Проклятый город. Однажды случится ужасное... - Лоран Ботти
Шрифт:
Интервал:
Закладка:
Ж…Ю..Л…Ь…
Сердце Бастиана резко подскочило в груди. Вокруг как будто стало еще темнее — словно лежавший на полу круг вобрал в себя весь свет.
Е…Н…
Он облегченно вздохнул, чувствуя слабое разочарование.
— Жюльен… а дальше?
Бокал медленно поворачивался вокруг своей оси.
Ж…Е…Р…Т…В…А
Анн-Сесиль и Жан-Робен обменялись быстрым взглядом.
— Назови свою фамилию.
Т…Е…Н…Ь…Б…Е..Л…
НЕТ
Бокал вдруг резко повернулся к квадратику с надписью НЕТ — так быстро, что никто не смог удержать пальцы на ободке. Стало еще холоднее. Теперь Бастиан точно знал, что они здесь не одни. Это была очевидность, которую он принял без малейшего протеста. Чужое присутствие было враждебным. Ужасающим.

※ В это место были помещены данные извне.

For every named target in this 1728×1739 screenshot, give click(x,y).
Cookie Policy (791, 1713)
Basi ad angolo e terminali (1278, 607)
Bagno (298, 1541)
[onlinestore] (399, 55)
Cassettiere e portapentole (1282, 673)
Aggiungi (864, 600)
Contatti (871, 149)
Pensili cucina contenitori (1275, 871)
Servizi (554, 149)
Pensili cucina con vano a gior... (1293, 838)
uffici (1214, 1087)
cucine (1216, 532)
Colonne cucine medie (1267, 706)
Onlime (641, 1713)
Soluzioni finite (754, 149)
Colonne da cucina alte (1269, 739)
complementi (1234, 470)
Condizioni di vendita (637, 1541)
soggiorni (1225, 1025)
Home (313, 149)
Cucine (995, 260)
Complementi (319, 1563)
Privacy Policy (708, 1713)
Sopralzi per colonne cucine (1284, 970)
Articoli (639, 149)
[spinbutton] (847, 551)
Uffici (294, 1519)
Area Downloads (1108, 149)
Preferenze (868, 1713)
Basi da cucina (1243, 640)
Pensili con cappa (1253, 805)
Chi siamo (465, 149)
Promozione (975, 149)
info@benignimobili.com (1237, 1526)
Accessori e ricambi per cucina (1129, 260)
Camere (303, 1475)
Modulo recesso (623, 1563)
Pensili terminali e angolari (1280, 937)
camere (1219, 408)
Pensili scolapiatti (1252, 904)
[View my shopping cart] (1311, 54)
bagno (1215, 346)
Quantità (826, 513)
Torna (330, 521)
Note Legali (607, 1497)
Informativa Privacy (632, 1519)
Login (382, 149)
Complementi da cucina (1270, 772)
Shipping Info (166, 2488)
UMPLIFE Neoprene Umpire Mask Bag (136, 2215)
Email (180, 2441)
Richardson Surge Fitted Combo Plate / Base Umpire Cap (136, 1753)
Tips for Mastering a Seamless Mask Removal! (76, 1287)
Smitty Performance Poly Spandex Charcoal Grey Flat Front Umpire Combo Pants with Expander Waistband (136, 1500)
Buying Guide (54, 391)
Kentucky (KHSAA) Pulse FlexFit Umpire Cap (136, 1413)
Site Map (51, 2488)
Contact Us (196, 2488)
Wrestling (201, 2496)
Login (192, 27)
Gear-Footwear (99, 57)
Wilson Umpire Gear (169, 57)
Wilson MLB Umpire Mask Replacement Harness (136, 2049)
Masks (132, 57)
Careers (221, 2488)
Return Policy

Анн-Сесиль снова переглянулась с Жан-Робеном, потом они оба взглянули на Бастиана.
— Раньше это никогда не происходило так… быстро. К тому же… странно… такое ощущение, что их двое!
Но едва лишь Анн-Сесиль произнесла эти слова, даже еще раньше, чем ее пальцы снова легли на ободок бокала, он снова начал двигаться: Т…А…Л…Ь…НЕТ…К…О… Бокал продолжал двигаться сам по себе, и все четверо в изумлении отшатнулись: даже мгновенное прикосновение к нему вызывало болезненное ощущение, как от ожога пламенем или холодом. Идущая от бокала энергия постепенно передавалась им.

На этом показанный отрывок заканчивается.